A close friend of Andrew Farrugia the 17-year-old from Griffith who was killed by a king-hit in 2007 has said tougher sentencing laws are long overdue.
Ben Parle's comments come as the state government introduces a new law to toughen sentencing of king-hit killers.
The new law will create a unique crime dealing with "one-punch" cases, distinct from manslaughter or murder.
The proposed new law comes in response to a four-year sentence handed down to the man who killed 18-year-old Thomas Kelly in Sydney's Kings Cross, a chillingly similar story to Griffith's own king-hit victim.
Mr Parle, who was friends with Mr Farrugia right throughout their time together at Marian Catholic College, said the punishment did not fit the crime.

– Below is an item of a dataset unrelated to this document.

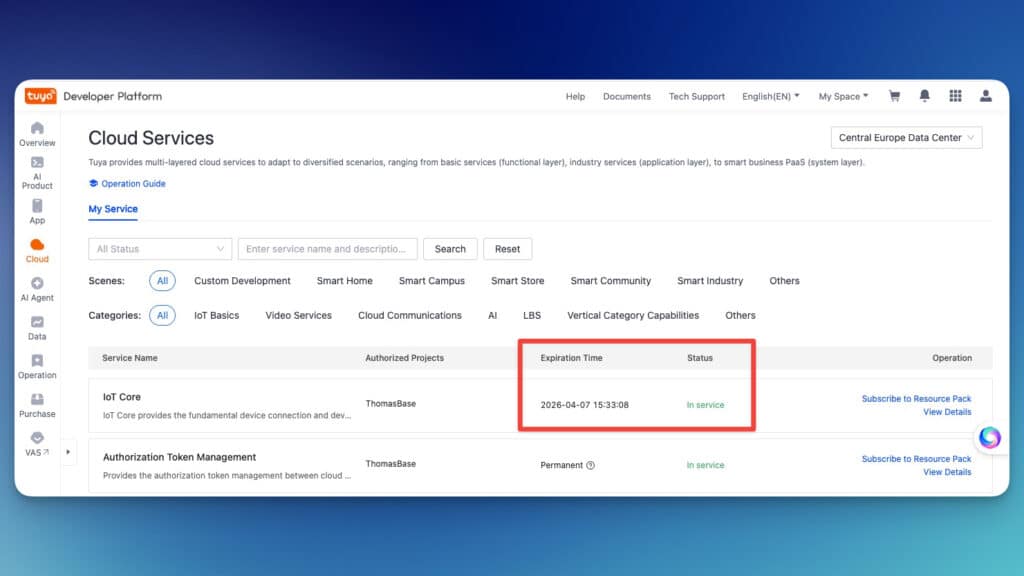Select the Smart Home scene filter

"Andy was one of the most peaceful and nicest guys I'd ever met and he'd never been in a fight even though almost every other boy that age had," Mr Parle said.
"It's a hard issue but in my opinion four years is not nearly enough for taking someone's life.
"They took 60 years from Andy and they got around four years and now they're out walking the streets again."
Mr Parle said the current law suggested people who hit their victims from behind were oblivious to the likely outcomes.
"You can't lock the offenders up for life because accidents can happen but at the end of the day if you're king hitting someone you must know you're going to seriously injure or kill them," he said.
"Andrew got attacked by two guys and had his hands down, it only took three hits and he was gone. Four years is not a fair price for taking someone's life."
NSW Attorney General, Greg Smith, yesterday said the government was proposing to introduce a new offence to cover situations where an unlawful assault causes death.
"The proposed bill will be based on a Western Australian so-called 'one-punch law' which carries a maximum penalty of 10 years the laws I am proposing for NSW will carry a maximum penalty of 20 years imprisonment," Mr Smith said.
"The new offence and proposed penalty will send the strongest message to violent and drunken thugs that assaulting people is not a rite of passage on a boozy night out your behaviour can have the most serious consequences and the community expects you to pay a heavy price for your actions."